Réglementer l’activité de médiateur
Le médiateur a refait son apparition en droit français à la fin du siècle dernier. Son activité est régulièrement jugée efficace, par les praticiens comme la doctrine. Mais l’activité manque encore d’une ferme réglementation.
C’est depuis le début des années 2000, et plus encore depuis la loi de 2016 portant modernisation de la justice au XXIe siècle1, que les modes alternatifs de règlement des conflits s’insèrent aujourd’hui, sous le sigle MARC, en droit positif français. Ces changements suscitent dans notre procédure actuelle, héritée de la période postrévolutionnaire, un bouleversement à nul autre second ; ils traduisent une recomposition des rapports entre la société et l’État en matière de gestion de conflits2.
La directive européenne du 21 mai 2008 propose une définition succincte du médiateur : « Tout tiers sollicité pour mener une médiation avec efficacité, impartialité et compétence, quelle que soit l’appellation ou la profession de ce tiers dans l’État membre concerné et quelle que soit la façon dont il a été nommé pour mener ladite médiation ou dont il a été chargé de la mener »3.
Cette définition, si elle présente l’avantage de faire une place à des médiateurs de parcours et de profils variés, présente aussi un manque de lisibilité de l’activité et de ceux qui l’exercent4. L’activité est facile d’accès. L’obtention du diplôme n’est pas obligatoire pour pratiquer l’activité de médiation5.
La pratique de la médiation ne s’improvise pas. Essayer d’aider à régler les conflits des autres et essayer de pacifier des relations humaines qu’un conflit a envenimées n’est pas une démarche qui va sans peine.
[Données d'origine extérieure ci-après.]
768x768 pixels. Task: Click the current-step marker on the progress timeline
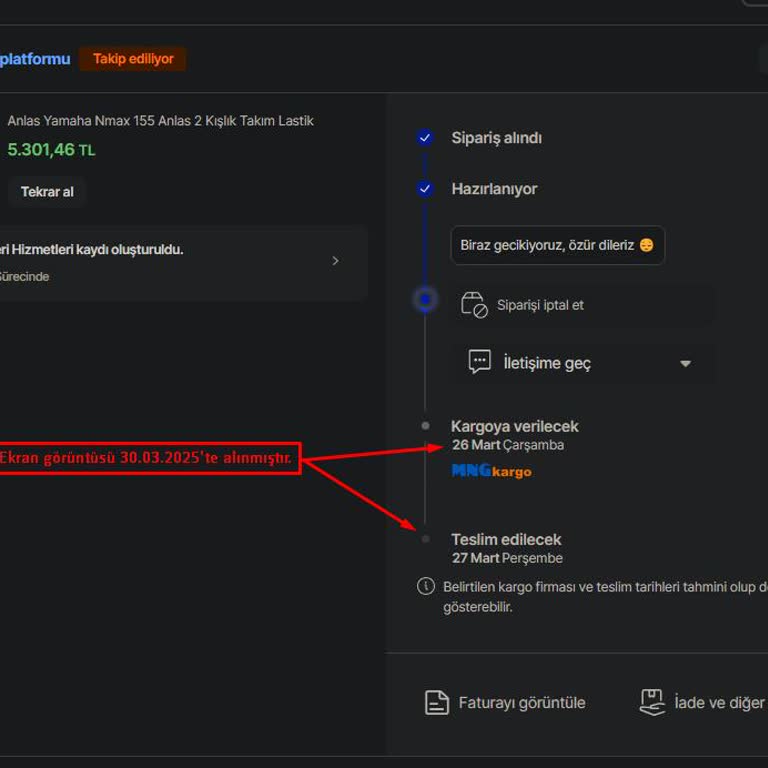pyautogui.click(x=425, y=299)
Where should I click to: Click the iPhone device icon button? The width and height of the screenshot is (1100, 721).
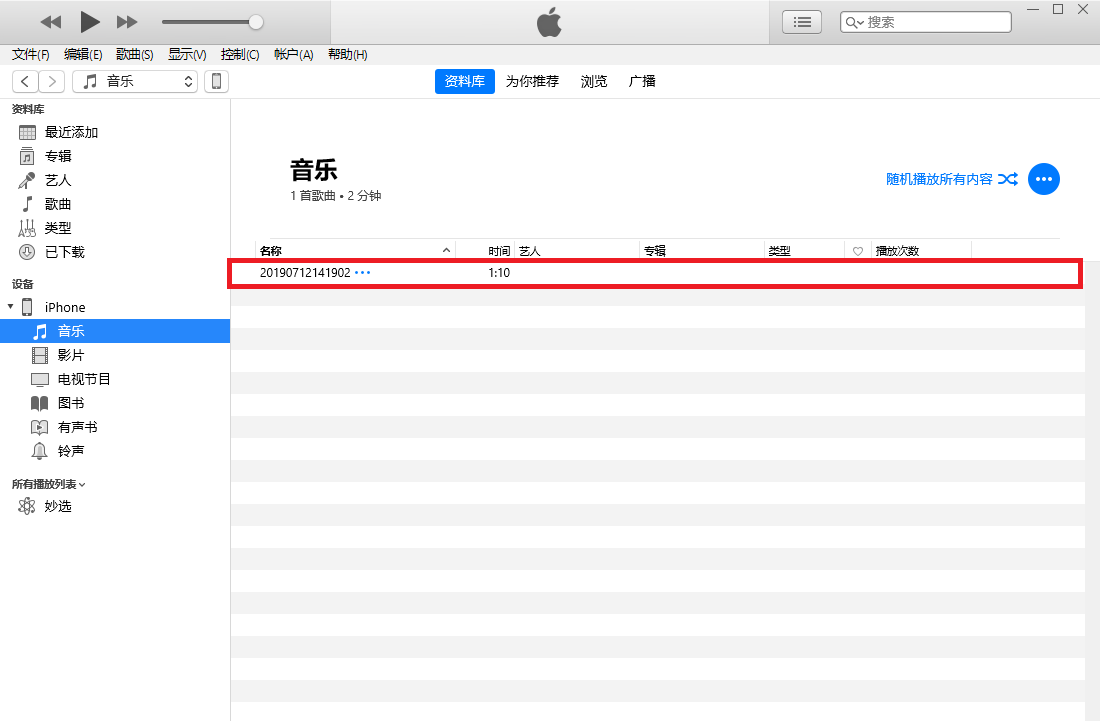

Des savoirs et compétences sont évidemment nécessaires. Au-delà d’un altruisme qui relèverait plutôt de l’inné, il est d’autres compétences qu’il faut savoir acquérir et mettre en œuvre avec la subtilité nécessaire pour atteindre les objectifs poursuivis6. L’exercice, en effet, nécessite des compétences juridiques, mais aussi psychologiques.
Il n’existe presque plus d’activité professionnelle d’accès libre en France. Il serait paradoxal que l’activité de médiateur le reste plus longtemps7. Le problème rejoint évidemment celui de la professionnalisation de l’activité de médiation. En l’état actuel, les avis divergent ; le problème n’est pas qu’il faille réglementer davantage l’activité, mais de savoir si elle doit ou non être rémunérée. D’un côté, à l’instar des conciliateurs de justice qui exercent leur activité à titre bénévole, la médiation peut être perçue comme un service rendu aux justiciables. D’un autre, l’activité nécessite des compétences et pourrait mériter une rémunération. Il est, par ailleurs, nécessaire de développer une véritable éthique de l’activité, qu’elle soit ou non professionnelle. En l’absence de réglementation, aucun code d’éthique commun n’a encore été préparé. Des organisations professionnelles ont rédigé toute une série de règles déontologiques, mais elles n’ont aucune valeur contraignante.
Le Conseil des ministres de l’Union européenne ayant décidé, le 6 juin 2014, que des listes de médiateurs devaient être créées avant 2018 dans tous les pays membres de l’Union européenne, le législateur français en a imposé la pratique, et un décret du 9 octobre 2017 en a précisé les conditions8. Le texte prévoit qu’une personne peut y être inscrite si elle :
-
remplit les conditions générales prévues à l’article 131-5 du Code de procédure civile ;
-
justifie d’une formation ou d’une expérience attestant l’aptitude à la pratique de la médiation.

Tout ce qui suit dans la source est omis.